We have the orbital period \( T = 27 \text{ hours} \ = 27 \times 3600 \text{ seconds} \), and the orbital speed \( v = 30,000 \text{ km/s} \ = 3 \times 10^7 \text{ m/s} \). We are tasked to find the orbit radius \( r \) from the black hole's center, the black hole's mass \( M \), and the radius of its event horizon.

For an object in orbit, the centripetal force \( F_c = \frac{mv^2}{r} \) is provided by the gravitational force \( F_g = \frac{GmM}{r^2} \), where \( G \) is the gravitational constant, \( 6.674 \times 10^{-11} \text{ m}^3\text{kg}^{-1}\text{s}^{-2} \).

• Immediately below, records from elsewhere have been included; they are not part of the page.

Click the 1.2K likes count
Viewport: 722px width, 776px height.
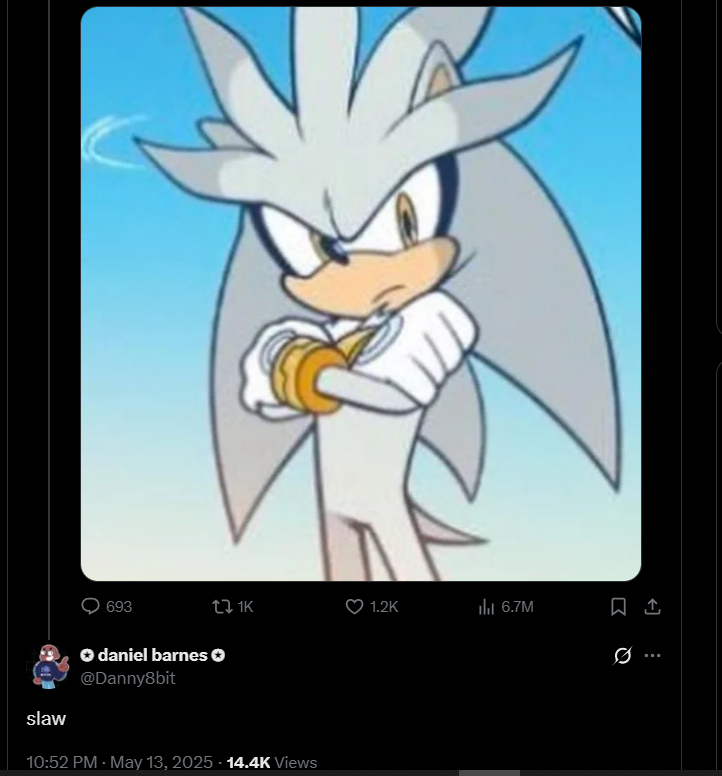384,607
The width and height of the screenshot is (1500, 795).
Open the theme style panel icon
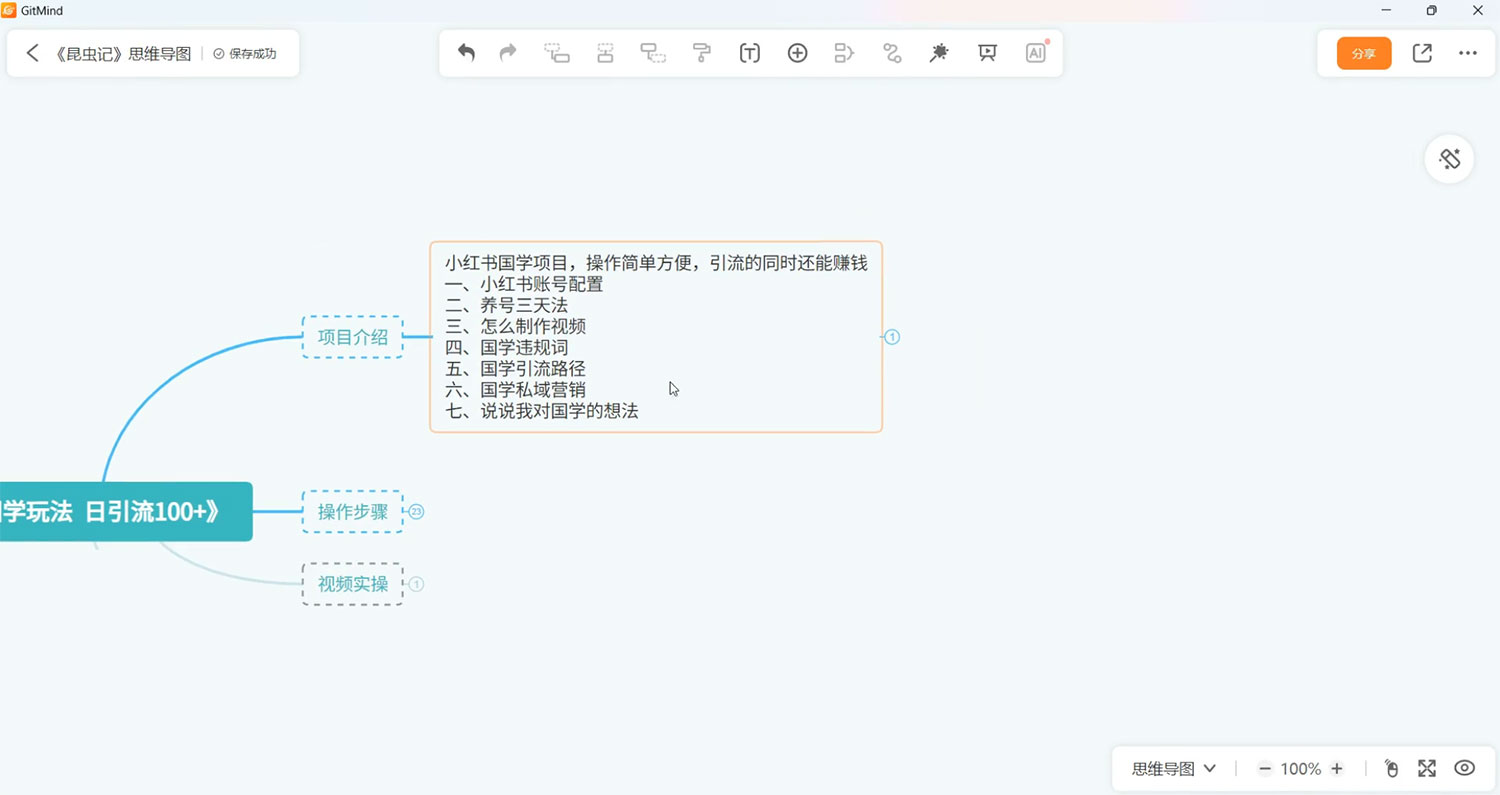(1449, 159)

Since \( F_c = F_g \), we have:\[\frac{mv^2}{r} = \frac{GmM}{r^2}\]Rearranging, \( r = \frac{GM}{v^2} \).Using the relation between period and radius for circular orbits \( v = \frac{2\pi r}{T} \), we rearrange to solve for \( r \):\[ r = \left(\frac{G M T^2}{4\pi^2} \right)^{1/3} \]Plug values in \( r = \left(\frac{6.674 \times 10^{-11} \times M \times (27 \times 3600)^2}{4\pi^2} \right)^{1/3} \), using trial and error or solving both equations to find \( r \approx 5.5 \times 10^{10} \) meters.

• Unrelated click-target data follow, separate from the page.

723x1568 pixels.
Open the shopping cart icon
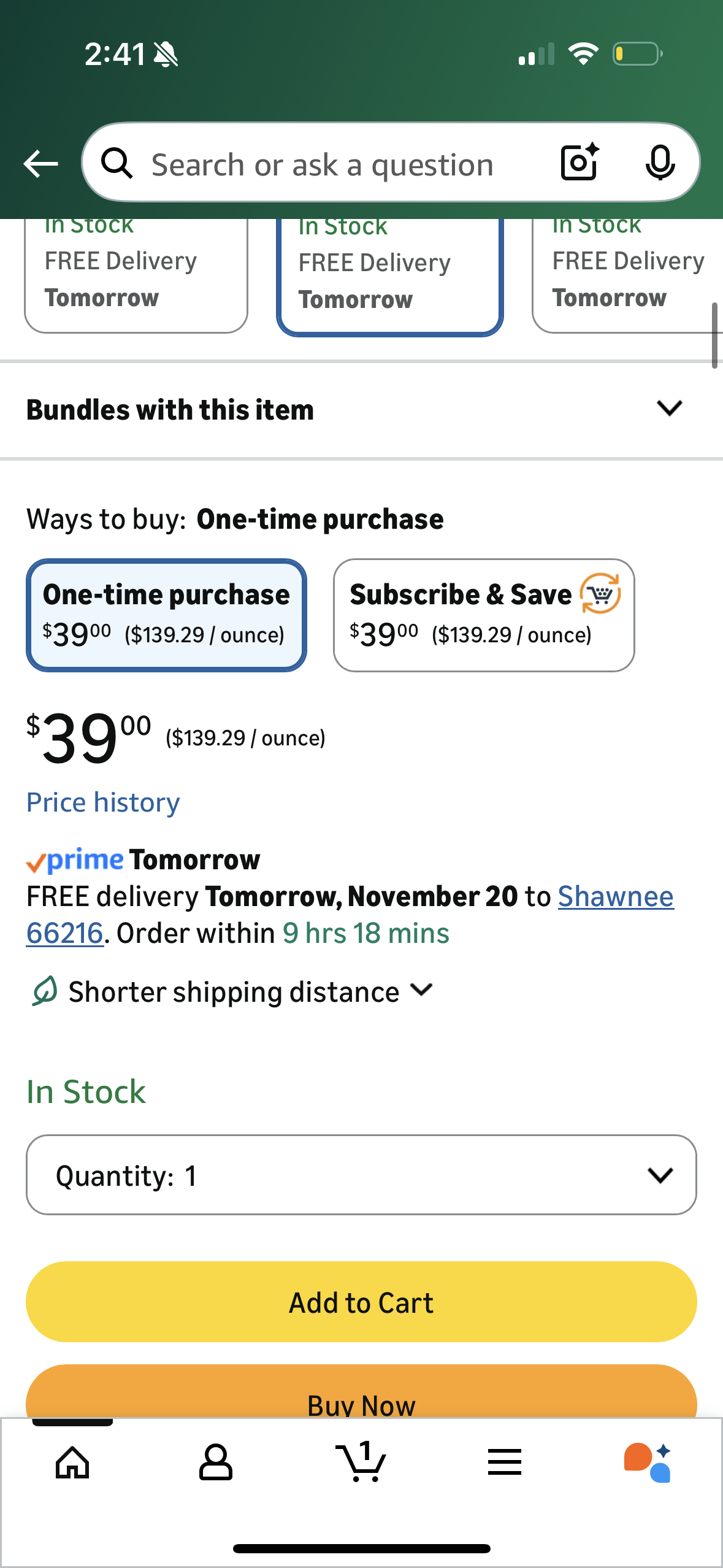click(x=361, y=1462)
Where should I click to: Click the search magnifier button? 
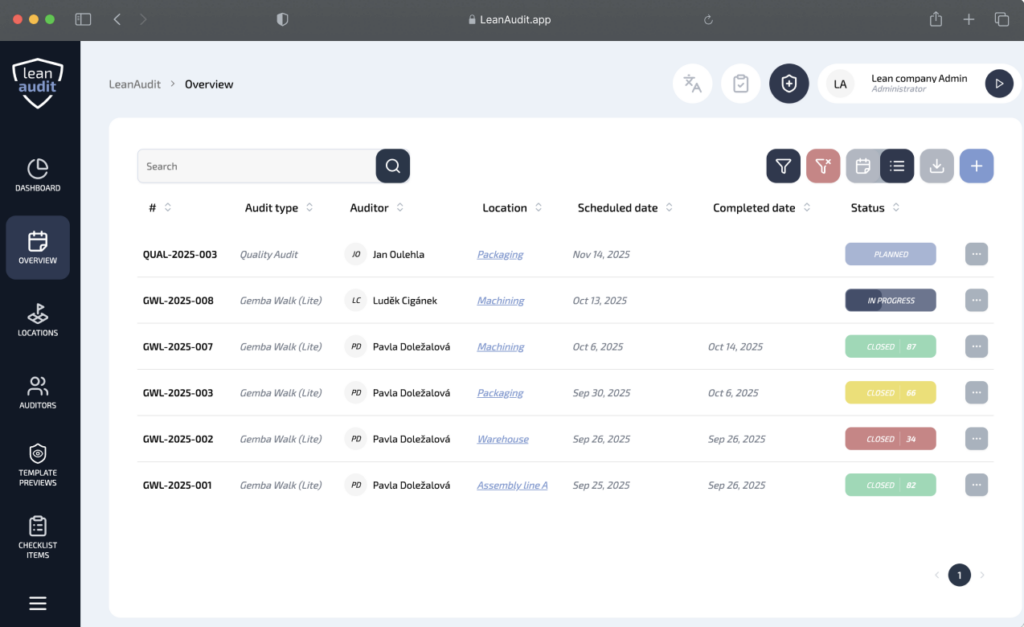(393, 166)
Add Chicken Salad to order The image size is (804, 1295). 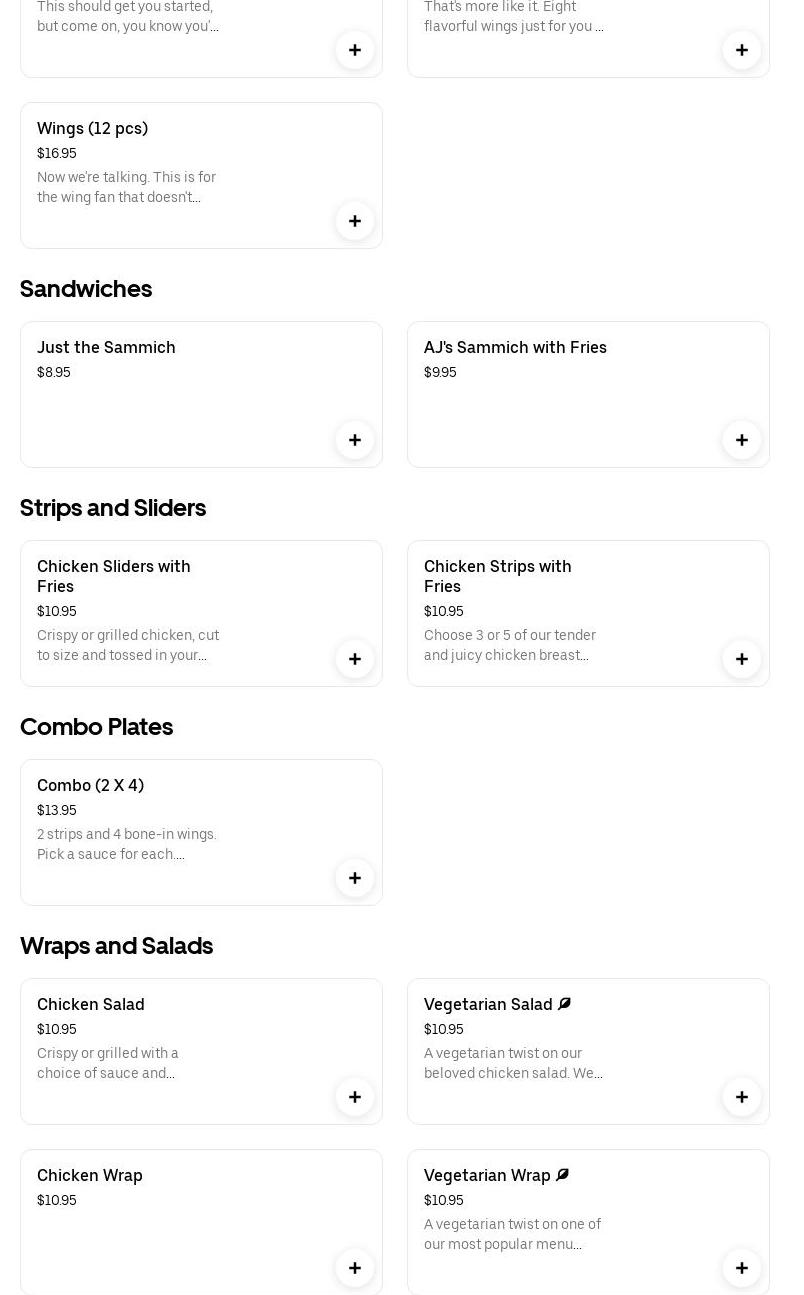(355, 1097)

Calculate \( M \) using the formula derived from Step 2:\[ M = \frac{r v^2}{G} \]With \( r = 5.5 \times 10^{10} \) meters and \( v = 3 \times 10^7 \text{ m/s} \),\[ M = \frac{5.5 \times 10^{10} \times (3 \times 10^7)^2}{6.674 \times 10^{-11}} \]Calculate \( M \approx 1.2 \times 10^{34} \) kilograms. To express as a multiple of the Sun's mass \( M_{\odot} = 1.989 \times 10^{30} \text{ kg} \):\[ \frac{1.2 \times 10^{34}}{1.989 \times 10^{30}} \approx 6000 M_{\odot} \].

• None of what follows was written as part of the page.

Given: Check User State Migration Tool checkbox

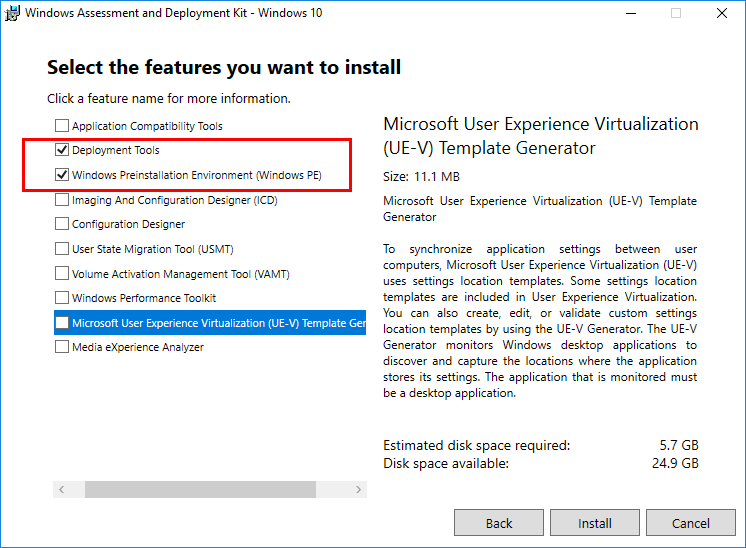Looking at the screenshot, I should (62, 249).
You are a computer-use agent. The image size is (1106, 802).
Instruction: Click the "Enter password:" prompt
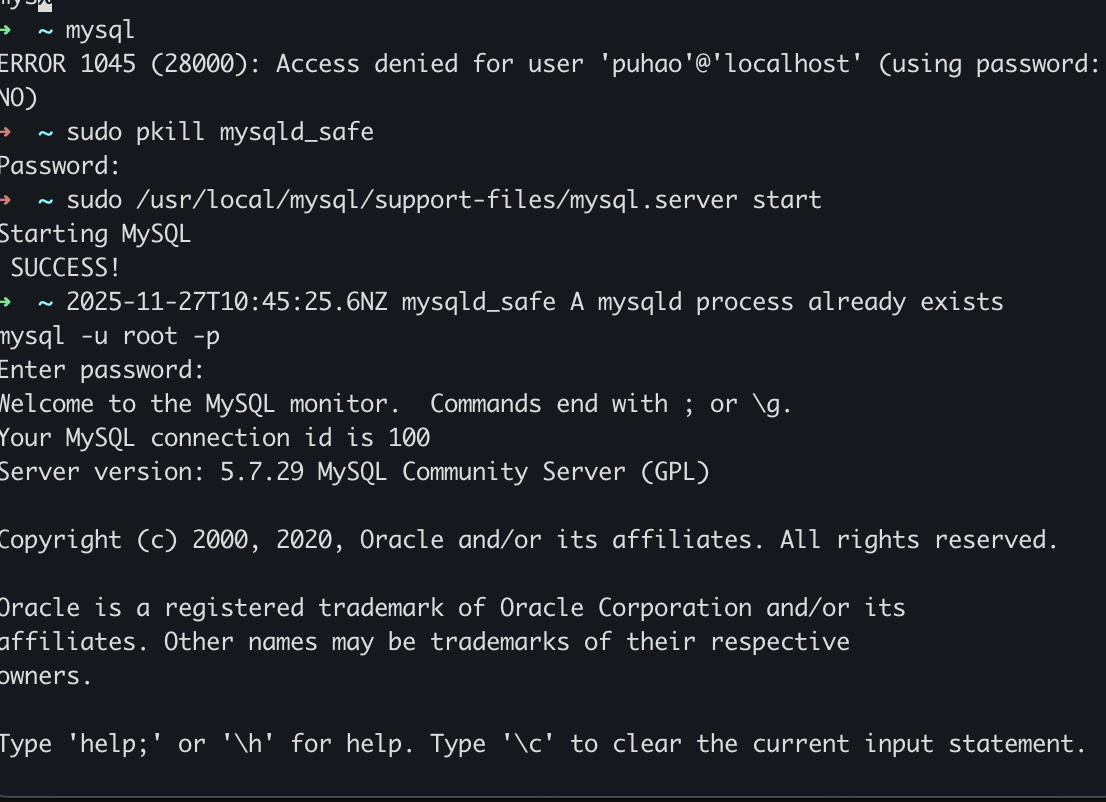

The radius of the event horizon, or Schwarzschild radius \( R_s \), is given by\[ R_s = \frac{2GM}{c^2} \]Where \( c = 3 \times 10^8 \text{ m/s} \) is the speed of light.Plug in \( M = 1.2 \times 10^{34} \text{ kg} \):\[ R_s = \frac{2 \times 6.674 \times 10^{-11} \times 1.2 \times 10^{34}}{(3 \times 10^8)^2} \]Calculate \( R_s \approx 1.8 \times 10^{7} \) meters.